- [WHAT NEEDS TO BE DONE] Repeat every entry below exactly as given.

(Dataset entries)
-*-

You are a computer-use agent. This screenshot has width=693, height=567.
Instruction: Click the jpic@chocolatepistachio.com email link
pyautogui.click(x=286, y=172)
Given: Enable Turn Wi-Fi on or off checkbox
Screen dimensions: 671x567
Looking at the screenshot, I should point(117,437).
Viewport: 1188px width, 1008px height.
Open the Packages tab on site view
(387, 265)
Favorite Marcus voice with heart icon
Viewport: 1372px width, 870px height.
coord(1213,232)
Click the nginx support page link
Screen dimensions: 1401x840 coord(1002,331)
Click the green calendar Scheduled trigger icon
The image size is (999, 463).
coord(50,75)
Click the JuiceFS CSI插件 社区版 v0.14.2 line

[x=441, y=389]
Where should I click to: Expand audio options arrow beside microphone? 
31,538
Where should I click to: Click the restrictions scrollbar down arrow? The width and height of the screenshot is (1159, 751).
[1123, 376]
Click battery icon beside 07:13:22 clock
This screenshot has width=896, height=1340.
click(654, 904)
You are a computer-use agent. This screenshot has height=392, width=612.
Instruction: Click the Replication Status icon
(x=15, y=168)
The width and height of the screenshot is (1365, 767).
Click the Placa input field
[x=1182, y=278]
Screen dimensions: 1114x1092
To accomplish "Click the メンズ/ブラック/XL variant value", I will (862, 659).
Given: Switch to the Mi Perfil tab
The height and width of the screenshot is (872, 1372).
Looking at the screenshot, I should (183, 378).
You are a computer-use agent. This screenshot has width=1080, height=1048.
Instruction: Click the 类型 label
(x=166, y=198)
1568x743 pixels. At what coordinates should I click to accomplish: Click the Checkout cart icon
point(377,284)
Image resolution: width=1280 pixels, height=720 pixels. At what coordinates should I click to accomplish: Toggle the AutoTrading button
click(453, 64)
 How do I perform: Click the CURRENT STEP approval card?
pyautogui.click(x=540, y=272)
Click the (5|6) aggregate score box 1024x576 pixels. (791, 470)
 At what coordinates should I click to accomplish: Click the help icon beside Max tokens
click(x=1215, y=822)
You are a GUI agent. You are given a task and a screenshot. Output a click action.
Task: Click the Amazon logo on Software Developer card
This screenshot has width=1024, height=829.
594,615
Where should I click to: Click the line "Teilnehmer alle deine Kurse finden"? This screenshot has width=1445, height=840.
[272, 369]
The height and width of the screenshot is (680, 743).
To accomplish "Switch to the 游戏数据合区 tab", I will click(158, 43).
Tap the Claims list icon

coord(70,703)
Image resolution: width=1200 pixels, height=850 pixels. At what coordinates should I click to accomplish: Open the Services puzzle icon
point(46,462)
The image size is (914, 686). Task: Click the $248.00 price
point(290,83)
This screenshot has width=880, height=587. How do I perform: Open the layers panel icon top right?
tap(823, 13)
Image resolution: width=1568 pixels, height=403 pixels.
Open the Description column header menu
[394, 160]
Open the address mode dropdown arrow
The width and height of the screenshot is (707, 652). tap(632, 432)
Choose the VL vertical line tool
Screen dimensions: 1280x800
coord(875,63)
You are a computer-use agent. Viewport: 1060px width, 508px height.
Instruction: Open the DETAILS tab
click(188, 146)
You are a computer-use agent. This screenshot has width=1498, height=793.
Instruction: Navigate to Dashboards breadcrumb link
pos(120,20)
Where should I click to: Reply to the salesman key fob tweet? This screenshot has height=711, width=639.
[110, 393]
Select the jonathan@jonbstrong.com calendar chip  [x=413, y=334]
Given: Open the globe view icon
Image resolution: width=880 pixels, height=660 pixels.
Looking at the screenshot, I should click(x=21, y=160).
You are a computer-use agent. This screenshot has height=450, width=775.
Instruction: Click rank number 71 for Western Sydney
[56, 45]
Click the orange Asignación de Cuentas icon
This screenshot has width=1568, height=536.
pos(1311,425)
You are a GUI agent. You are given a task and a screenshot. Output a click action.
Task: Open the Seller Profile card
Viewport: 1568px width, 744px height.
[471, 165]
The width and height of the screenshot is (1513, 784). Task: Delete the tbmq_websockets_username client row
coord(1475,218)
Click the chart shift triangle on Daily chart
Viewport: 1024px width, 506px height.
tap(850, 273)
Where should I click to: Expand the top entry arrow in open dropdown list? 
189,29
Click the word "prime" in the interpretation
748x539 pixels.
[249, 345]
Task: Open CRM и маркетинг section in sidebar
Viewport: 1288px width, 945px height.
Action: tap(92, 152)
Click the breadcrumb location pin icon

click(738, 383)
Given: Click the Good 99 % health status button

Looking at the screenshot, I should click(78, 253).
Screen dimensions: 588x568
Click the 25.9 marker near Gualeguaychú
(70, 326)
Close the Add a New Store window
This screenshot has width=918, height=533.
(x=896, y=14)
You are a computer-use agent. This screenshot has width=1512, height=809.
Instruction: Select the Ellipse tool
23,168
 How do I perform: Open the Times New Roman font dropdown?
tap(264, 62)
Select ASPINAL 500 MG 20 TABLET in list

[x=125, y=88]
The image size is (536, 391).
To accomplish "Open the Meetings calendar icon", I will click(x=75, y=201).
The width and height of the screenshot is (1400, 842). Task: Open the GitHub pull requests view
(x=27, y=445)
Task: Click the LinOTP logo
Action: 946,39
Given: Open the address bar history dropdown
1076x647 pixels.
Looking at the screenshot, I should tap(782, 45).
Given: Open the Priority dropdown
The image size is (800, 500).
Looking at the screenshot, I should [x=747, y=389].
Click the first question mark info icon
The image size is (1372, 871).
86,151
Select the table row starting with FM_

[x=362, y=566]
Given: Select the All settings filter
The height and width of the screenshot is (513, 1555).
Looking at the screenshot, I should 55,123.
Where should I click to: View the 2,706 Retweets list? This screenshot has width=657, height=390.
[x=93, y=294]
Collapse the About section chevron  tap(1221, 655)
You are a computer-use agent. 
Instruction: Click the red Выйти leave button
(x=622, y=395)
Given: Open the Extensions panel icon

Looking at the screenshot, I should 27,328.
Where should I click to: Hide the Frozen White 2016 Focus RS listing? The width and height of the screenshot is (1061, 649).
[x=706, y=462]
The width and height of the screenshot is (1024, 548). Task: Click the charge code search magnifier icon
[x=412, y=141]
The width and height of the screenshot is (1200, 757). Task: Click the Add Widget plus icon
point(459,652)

-*-

- [RESPONSE TO THE EXERCISE]
You are a computer-use agent. This screenshot has width=693, height=567.
Instruction: Click the jpic@chocolatepistachio.com email link
pyautogui.click(x=286, y=172)
Given: Enable Turn Wi-Fi on or off checkbox
Screen dimensions: 671x567
Looking at the screenshot, I should point(117,437).
Viewport: 1188px width, 1008px height.
Open the Packages tab on site view
(387, 265)
Favorite Marcus voice with heart icon
Viewport: 1372px width, 870px height.
coord(1213,232)
Click the nginx support page link
Screen dimensions: 1401x840 coord(1002,331)
Click the green calendar Scheduled trigger icon
The image size is (999, 463).
coord(50,75)
Click the JuiceFS CSI插件 社区版 v0.14.2 line

[x=441, y=389]
Where should I click to: Expand audio options arrow beside microphone? 
31,538
Where should I click to: Click the restrictions scrollbar down arrow? The width and height of the screenshot is (1159, 751).
[1123, 376]
Click battery icon beside 07:13:22 clock
This screenshot has width=896, height=1340.
click(654, 904)
You are a computer-use agent. This screenshot has height=392, width=612.
Instruction: Click the Replication Status icon
(x=15, y=168)
The width and height of the screenshot is (1365, 767).
Click the Placa input field
[x=1182, y=278]
Screen dimensions: 1114x1092
To accomplish "Click the メンズ/ブラック/XL variant value", I will (862, 659).
Given: Switch to the Mi Perfil tab
The height and width of the screenshot is (872, 1372).
Looking at the screenshot, I should (183, 378).
You are a computer-use agent. This screenshot has width=1080, height=1048.
Instruction: Click the 类型 label
(x=166, y=198)
1568x743 pixels. At what coordinates should I click to accomplish: Click the Checkout cart icon
point(377,284)
Image resolution: width=1280 pixels, height=720 pixels. At what coordinates should I click to accomplish: Toggle the AutoTrading button
click(453, 64)
 How do I perform: Click the CURRENT STEP approval card?
pyautogui.click(x=540, y=272)
Click the (5|6) aggregate score box 1024x576 pixels. (791, 470)
 At what coordinates should I click to accomplish: Click the help icon beside Max tokens
click(x=1215, y=822)
You are a GUI agent. You are given a task and a screenshot. Output a click action.
Task: Click the Amazon logo on Software Developer card
This screenshot has width=1024, height=829.
594,615
Where should I click to: Click the line "Teilnehmer alle deine Kurse finden"? This screenshot has width=1445, height=840.
[272, 369]
The height and width of the screenshot is (680, 743).
To accomplish "Switch to the 游戏数据合区 tab", I will click(158, 43).
Tap the Claims list icon

coord(70,703)
Image resolution: width=1200 pixels, height=850 pixels. At what coordinates should I click to accomplish: Open the Services puzzle icon
point(46,462)
The image size is (914, 686). Task: Click the $248.00 price
point(290,83)
This screenshot has width=880, height=587. How do I perform: Open the layers panel icon top right?
tap(823, 13)
Image resolution: width=1568 pixels, height=403 pixels.
Open the Description column header menu
[394, 160]
Open the address mode dropdown arrow
The width and height of the screenshot is (707, 652). tap(632, 432)
Choose the VL vertical line tool
Screen dimensions: 1280x800
coord(875,63)
You are a computer-use agent. Viewport: 1060px width, 508px height.
Instruction: Open the DETAILS tab
click(188, 146)
You are a computer-use agent. This screenshot has width=1498, height=793.
Instruction: Navigate to Dashboards breadcrumb link
pos(120,20)
Where should I click to: Reply to the salesman key fob tweet? This screenshot has height=711, width=639.
[110, 393]
Select the jonathan@jonbstrong.com calendar chip  [x=413, y=334]
Given: Open the globe view icon
Image resolution: width=880 pixels, height=660 pixels.
Looking at the screenshot, I should click(x=21, y=160).
You are a computer-use agent. This screenshot has height=450, width=775.
Instruction: Click rank number 71 for Western Sydney
[56, 45]
Click the orange Asignación de Cuentas icon
This screenshot has width=1568, height=536.
pos(1311,425)
You are a GUI agent. You are given a task and a screenshot. Output a click action.
Task: Open the Seller Profile card
Viewport: 1568px width, 744px height.
[471, 165]
The width and height of the screenshot is (1513, 784). Task: Delete the tbmq_websockets_username client row
coord(1475,218)
Click the chart shift triangle on Daily chart
Viewport: 1024px width, 506px height.
tap(850, 273)
Where should I click to: Expand the top entry arrow in open dropdown list? 
189,29
Click the word "prime" in the interpretation
748x539 pixels.
[249, 345]
Task: Open CRM и маркетинг section in sidebar
Viewport: 1288px width, 945px height.
Action: tap(92, 152)
Click the breadcrumb location pin icon

click(738, 383)
Given: Click the Good 99 % health status button

Looking at the screenshot, I should click(78, 253).
Screen dimensions: 588x568
Click the 25.9 marker near Gualeguaychú
(70, 326)
Close the Add a New Store window
This screenshot has width=918, height=533.
(x=896, y=14)
You are a computer-use agent. This screenshot has width=1512, height=809.
Instruction: Select the Ellipse tool
23,168
 How do I perform: Open the Times New Roman font dropdown?
tap(264, 62)
Select ASPINAL 500 MG 20 TABLET in list

[x=125, y=88]
The image size is (536, 391).
To accomplish "Open the Meetings calendar icon", I will click(x=75, y=201).
The width and height of the screenshot is (1400, 842). Task: Open the GitHub pull requests view
(x=27, y=445)
Task: Click the LinOTP logo
Action: 946,39
Given: Open the address bar history dropdown
1076x647 pixels.
Looking at the screenshot, I should tap(782, 45).
Given: Open the Priority dropdown
The image size is (800, 500).
Looking at the screenshot, I should [x=747, y=389].
Click the first question mark info icon
The image size is (1372, 871).
86,151
Select the table row starting with FM_

[x=362, y=566]
Given: Select the All settings filter
The height and width of the screenshot is (513, 1555).
Looking at the screenshot, I should 55,123.
Where should I click to: View the 2,706 Retweets list? This screenshot has width=657, height=390.
[x=93, y=294]
Collapse the About section chevron  tap(1221, 655)
You are a computer-use agent. 
Instruction: Click the red Выйти leave button
(x=622, y=395)
Given: Open the Extensions panel icon

Looking at the screenshot, I should 27,328.
Where should I click to: Hide the Frozen White 2016 Focus RS listing? The width and height of the screenshot is (1061, 649).
[x=706, y=462]
The width and height of the screenshot is (1024, 548). Task: Click the charge code search magnifier icon
[x=412, y=141]
The width and height of the screenshot is (1200, 757). Task: Click the Add Widget plus icon
point(459,652)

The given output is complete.